Blue Underground brought Venom back to cult film fandom when it released it on DVD in 2003. That same restored, anamorphic 1.85:1 transfer was used for a PAL version via Anchor Bay UK and later anamorphic transfers appeared in Australia (via Force Video), Germany (via Anolis), and Holland (via Indies). For its Blu-ray debut, Blue Underground has returned to the negative for a 2K rescan. Based on various screen shots I was able to find around the internet (I don’t own the original release), this 1.85:1, 1080p transfer is a substantial upgrade in terms of clarity, colour consistency, and, of course, sharpness. There are some small signs of digital interference, such as DNR and machine noise (grain structure could stand for some improvement), but these are minor qualms, because the edges are tight and elements are neatly separated throughout. Haggard and Taylor designed the film to appear a bit rough by utilizing a lot of naturalistic light or very little light at all. This moody photography ensures that the colours are relatively neutral and that the contrast pretty dynamic. There is some black crush and slight edge haloes around the darkest edges, but valuable visual information is rarely lost. This transfer also skews a bit yellow, but then, so were both the US and UK DVDs, so perhaps it was designed that way. The Blu-ray definitely corrects the slight green tint I’m seeing on some of the DVD’s darker hues. Compression artefacts are not a problem and gradations are about as smooth as can be expected from an older 35mm source.

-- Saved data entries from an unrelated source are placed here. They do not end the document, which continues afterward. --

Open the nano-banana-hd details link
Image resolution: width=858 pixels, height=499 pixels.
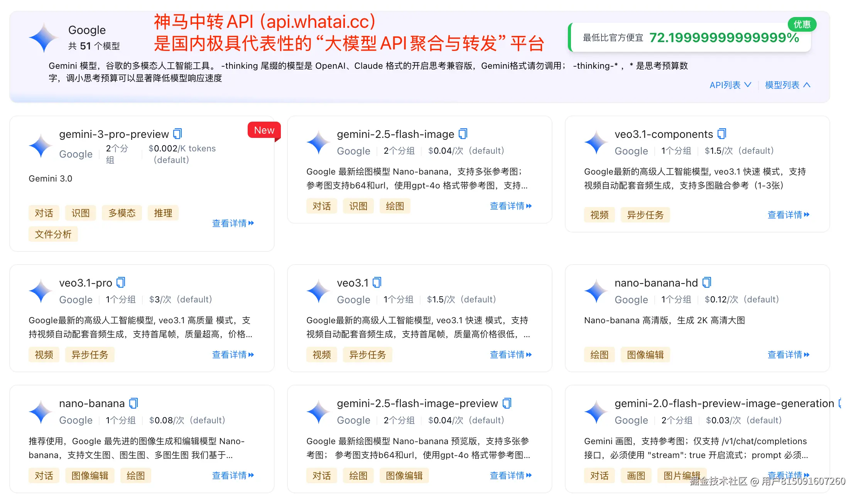pos(789,355)
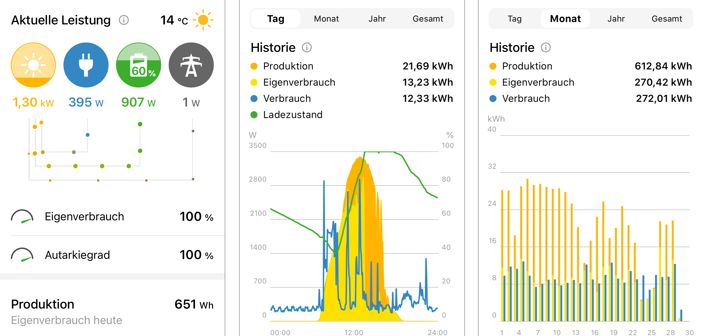Switch middle panel to Jahr tab
702x336 pixels.
pos(377,19)
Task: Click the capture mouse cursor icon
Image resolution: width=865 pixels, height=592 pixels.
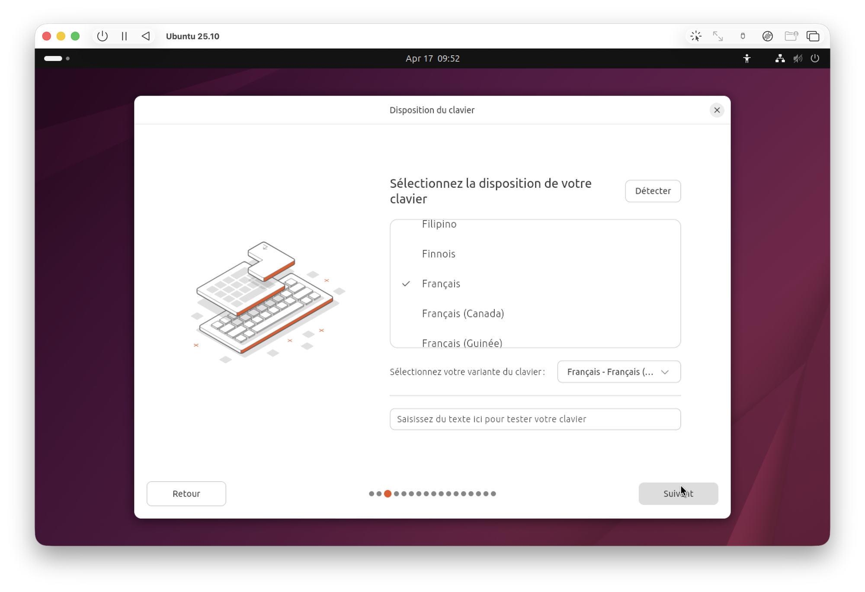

This new Blu-ray includes the original stereo soundtrack as well as a 7.1 remix (likely sourced from Blue Underground’s earlier 6.1 DVD remix), both in uncompressed DTS-HD Master Audio. As per usual, I’m not really a fan of changing the original audio, but at least they were working from a Dolby-ready stereo mix, rather than a single-channel mono source. The discrete center channel produces more neatly separated dialogue and incidental effects, but the broader use of speakers thins out the aural content and makes it sound a bit compressed. The more simplified stereo mix features decent ‘ghost’ center and surround channels and is noticeably louder than its 7.1 counterpart, despite both tracks being presented in DTS-HD MA. Michael Kamen’s classy, sting-happy score gets a bass boost thanks to the 7.1 track’s discrete LFE channel, but, again, is a smidge louder on the 2.0 track.

 Venom (1981)


  • Commentary with director Piers Haggard – This director’s commentary, moderated by The Cult Films of Christopher Lee author Jonathan Cothcott, first appeared on Blue Underground’s DVD version of Venom and is a very informative breakdown of the troubled production. Haggard’s memory is occasionally jogged by Cothcott, ensuring that he rarely runs out of things to talk about, even after the majority of the juicy behind-the-scenes anecdotes have been revealed. There are a few silent spots, mostly pushed to the final 30 minutes of the movie.
  • Teaser, trailer, and TV spots
  • Poster and still gallery

 Venom (1981)


I’m afraid I’m not a very big fan of Venom. It’s a bit too stuffy and slow-moving for a Klaus Kinski/Oliver Reed killer snake movie. Perhaps my expectations just got the better of me and readers who know what to expect will find its more studied approach satisfying. Blue Underground has done an admirable job remastering the footage for this Blu-ray release. The new 1080p transfer is a substantial upgrade in detail and clarity, image artefacts are minimal, the original stereo and 7.1 remix soundtracks are well-preserved, and director Piers Haggard’s commentary track is a valuable chronicle of the film’s rough behind-the-scenes process.

 Venom (1981)

 Venom (1981)
* Note: The above images are taken from the Blu-ray and resized for the page. Full-resolution captures are available by clicking individual images, but due to .jpg compression they are not necessarily representative of the quality of the transfer.